L’agrimensore K., brillantemente impersonato da Ivan Franek, con il suo seducente accento ceco, si guarda intorno sperduto, proprio come lo spettatore, nel tentativo di familiarizzare con l’ambiente in cui si trova catapultato dopo un lungo viaggio. La sensazione che condivide con il pubblico è quella di sentirsi la pedina di un disegno ancora tutto da svelare, di un percorso ignoto e incomprensibile, che somiglia più a un avventuroso rompicapo che a un piano razionale e sistematico.

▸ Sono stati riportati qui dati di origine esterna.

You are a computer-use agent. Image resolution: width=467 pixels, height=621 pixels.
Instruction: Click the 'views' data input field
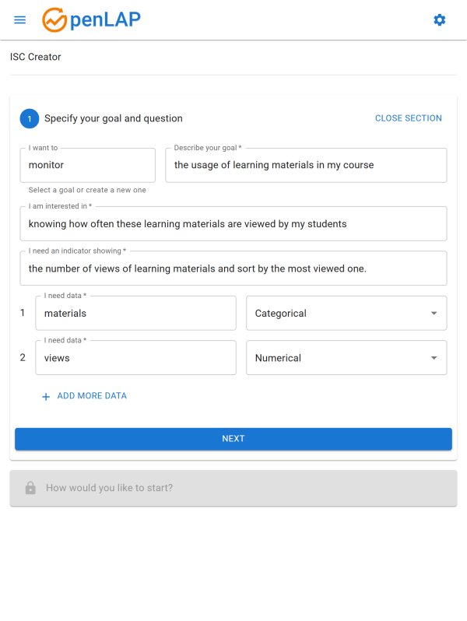pos(135,358)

Tutta l’azione ruota attorno al Castello, la cui collina è avvolta da nebbia e oscurità, a significare il mistero che lo caratterizza. Cartone e legno grezzo, materiali che compongono buona parte degli ambienti dello spettacolo, sono fantasiosamente modellabili e favoriscono l’interazione attiva con lo spazio fisico, che è anche simbolico e, pertanto, mutevole. Il frequente cambiamento di postazione, questa lenta transumanza degli attori e del pubblico ubbidiente, è espressione della dimensione psicologica dell’uomo, che è alla ricerca continua di sé, della sua definizione. Kafka stesso vive come pellegrino inquieto sulla terra, come intruso in un mondo inospitale: un immondo scarafaggio. Il disorientamento del nostro protagonista, che fa esperienza di una situazione paradossale in cui è impossibile il possibile, esprime ciò che la vita è per tutti noi: un oceano che travolge, lasciando un margine minimo alla ragione, che tutto vorrebbe capire e inquadrare in precisi paradigmi. Niente è definito: ambienti e persone, per volere di una burocrazia spersonalizzante, sono ridotti al nulla (non a caso l’uso della sigla K.), al punto da diventare addirittura interscambiabili (Artur e Jeremias, Sortini e Sordini).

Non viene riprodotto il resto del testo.